98 students took part from 28 schools across the University. Roughly half of the students had a business idea that they were bringing to the boot camp versus half without an existing idea. The role of the Ingenuity Process was to help those students without a business idea to identify an opportunity to develop one and to help those with existing ideas to break them down and ascertain whether there is a demand for their product or service and if their idea is the best possible/most innovative solution to their identified problem.

During the boot camp, the teams were led through the three stages of the Ingenuity Process (Kirkham et al. 2009) using Ingenuity Online. Team members used laptops and mobile devices to access the software and set up their own challenge to work through. Each team was also allocated an external business mentor who accessed their teams’ challenges and gave guidance during the process. The mentors gave a mixture of face-to-face support and also took the time to step away from their teams and mentor them solely via the software.
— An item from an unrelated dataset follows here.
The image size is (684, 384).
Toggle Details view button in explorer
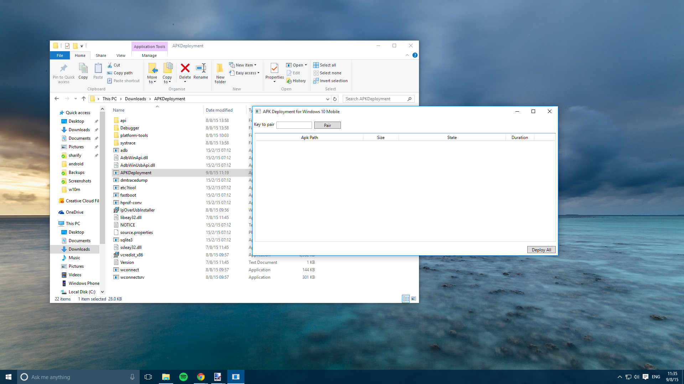pos(405,299)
3.4 The Impact of Using Ingenuity Online Learning Tools

The software was seen to encourage users to input a large volume of ideas which are sorted into categories before one is chosen to develop as a solution to the identified problem. In this case, the solution that will be developed forms the student’s business plan. The nature of using an online platform to capture ideas is that the students input their ideas by typing them in, rather than having to voice them to the group. This seemed to encourage more ideas to be solicited as there was less pressure on team members to explain or justify an idea. The idea is typed in and participants quickly move on to the next thought. Groups contributing collaboratively in this manner also removed the need for a team spokesperson. This in turn allowed less vocal team members to input just as many ideas as those who are more outgoing.

The boot camp teams were encouraged to come up with more and more ideas against the number generated by their peers. The element of competition within the room encouraged participants to throw more ideas into the mix which gave them a richer pool of possibilities from which to glean a solution. The students were able to re-visit their ideas saved in their challenge within the software and receive additional input from mentors before they submitted their entry to the competition. This had not been possible in previous years when support was limited solely to the boot camp session.

Following the boot camp event, 28 teams submitted a business plan to the competition. Compared to previous years these entries were more cross disciplinary, cross cultural and global in outlook. For example they included overseas projects creating sustainable micro economies in Malawi as well as building recreation spaces in India’s overpopulated cities. We also observed highly innovative products that aim to improve sports therapy treatments through to a novel patentable paint packaging product.

4 Conclusion

This paper presents a broad view of the increasing supply and demand for technology entrepreneurship training for engineers and scientists. By considering different evaluation methods it demonstrates that entrepreneurial boot camp pedagogical techniques where students work on commercialising novel technologies together with expert mentors can be highly effective in terms of skills development and encouraging entrepreneurial careers destinations. It highlights a human capital constraint in terms of expanding these programmes and concludes that online learning tools offer potentially novel extensions to the method that require further consideration and experimentation.